The Lovett School is a coeducational, kindergarten through twelfth grade independent school located in north Atlanta, Georgia, United States.

History
In September 1926, Eva Edwards Lovett, an innovative educator who emphasized the development of the whole child, officially began the Lovett School with 20 boys and girls in first through third grades at a former home in Midtown Atlanta. By 1936, Lovett was able to become a true country day school, with a move to a wooded campus north of the city off West Wesley Road.
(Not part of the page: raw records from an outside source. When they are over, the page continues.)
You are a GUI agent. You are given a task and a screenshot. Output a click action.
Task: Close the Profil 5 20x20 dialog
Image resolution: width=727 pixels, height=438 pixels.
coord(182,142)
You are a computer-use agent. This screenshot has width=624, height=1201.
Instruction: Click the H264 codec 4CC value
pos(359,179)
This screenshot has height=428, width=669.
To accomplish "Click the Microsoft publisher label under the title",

In 1963, the Lovett School became the focus of a desegregation controversy when it rejected the applications of three black students, including Martin Luther King III. At the center of the debate were the school's ties to the Episcopal Diocese of Atlanta, which had been established in 1954. The national Episcopal Church had issued directives to its member dioceses to integrate their institutions; the Lovett School's refusal to do so placed the bishop of Atlanta, the Rt. Rev. Randolph Claiborne Jr., in a difficult situation. After a number of pickets at the school organized by the Episcopal Society for Cultural and Racial Unity, the diocese and school attempted to resolve the situation by severing ties with each other. In later years, the school revised its admission policy with regards to race. Today, the school features many multicultural programs.
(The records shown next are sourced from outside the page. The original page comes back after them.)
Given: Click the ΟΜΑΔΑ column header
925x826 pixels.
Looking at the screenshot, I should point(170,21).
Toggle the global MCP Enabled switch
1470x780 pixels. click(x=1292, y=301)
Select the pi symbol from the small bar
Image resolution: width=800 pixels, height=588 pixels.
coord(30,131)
In 1963, Coretta Scott King contacted the school and asked if it had a racially nondiscriminatory admissions policy. When the school responded that it would admit a black student, her son, Martin Luther King III applied. After King was rejected because of his race, the Episcopal Diocese distanced itself from the school

By 1964, both the elementary and high schools were accredited by the Georgia Commission of Accreditation (and each year subsequently), and the Upper School was accredited by the Southern Association of Colleges and Schools. Aggressive campus building projects continued through the 1960s, 70s and 80s, bringing to campus the Kilpatrick Stadium, Loridans House, Smith Natatorium, Vasser Woolley Library, Fuqua Center, Wallace Gym, Hite Wellness Center, and more.
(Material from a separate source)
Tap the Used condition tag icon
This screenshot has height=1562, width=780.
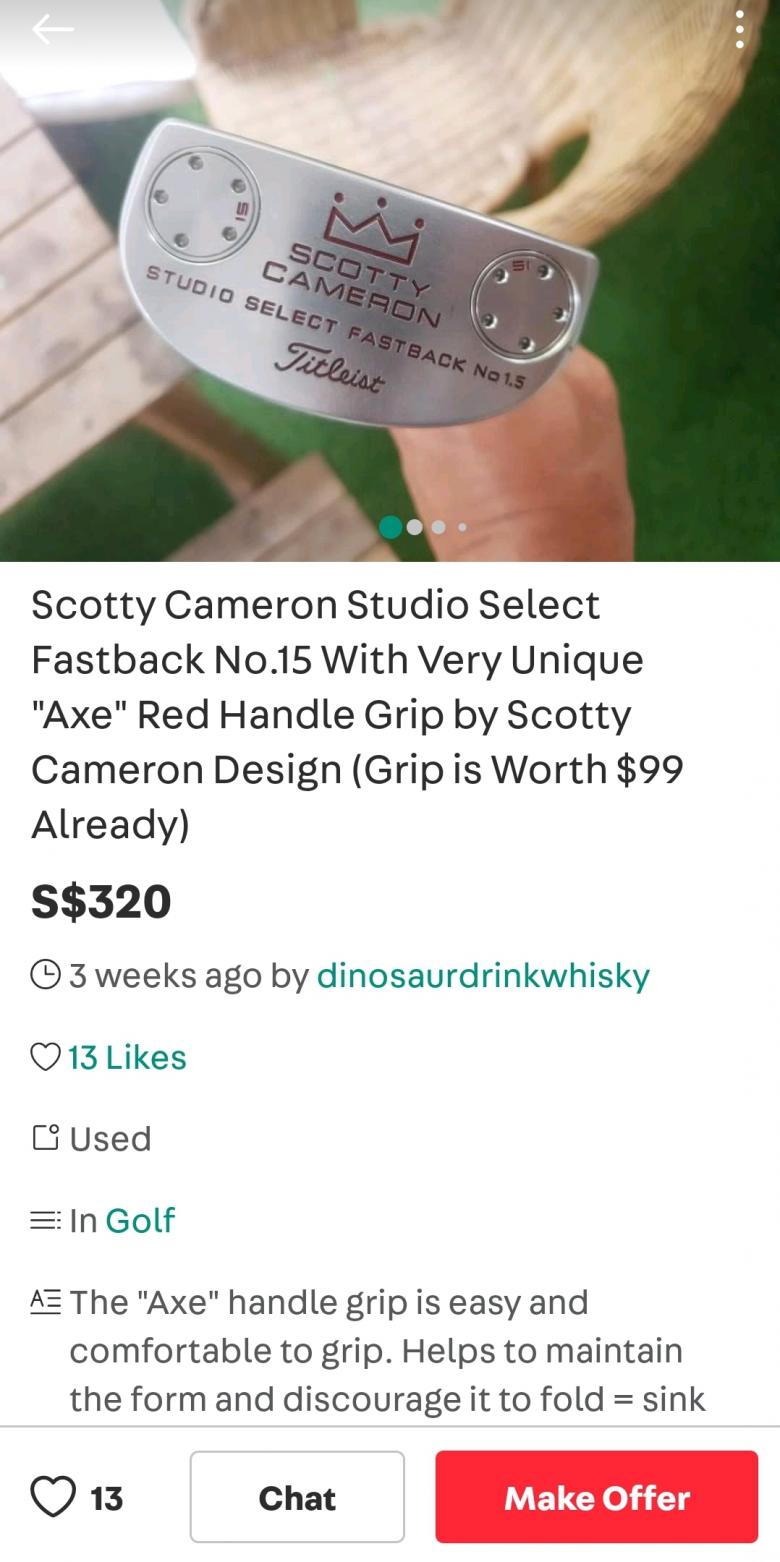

In the early 1980s, Lovett became one of the select groups of schools in the country that was invited to nominate seniors for the prestigious Jefferson Scholarship at the University of Virginia and the Morehead Scholarship at the University of North Carolina.

In 1992, the school philosophy was reviewed and a mission statement was developed. The school also purchased more than  of rainforest, known as Siempre Verde, in Ecuador for the purpose of establishing a research and education center. In 1995 Lovett began hosting Summerbridge Atlanta (now known as Breakthrough Atlanta), an academic enrichment program for middle school students from Atlanta's public schools.

During the 1998–99 school year, the Lovett School Board of Trustees worked in earnest toward a new strategic plan. Working committees met to plan for the school's future in the areas of governance, educational environment, co-curricular programs, character education, inclusivity, faculty/staff, technology, facilities and endowment/development. The school was named an "independent school of distinction" in its Fall 1999 interim review by the Southern Association of Colleges and Schools.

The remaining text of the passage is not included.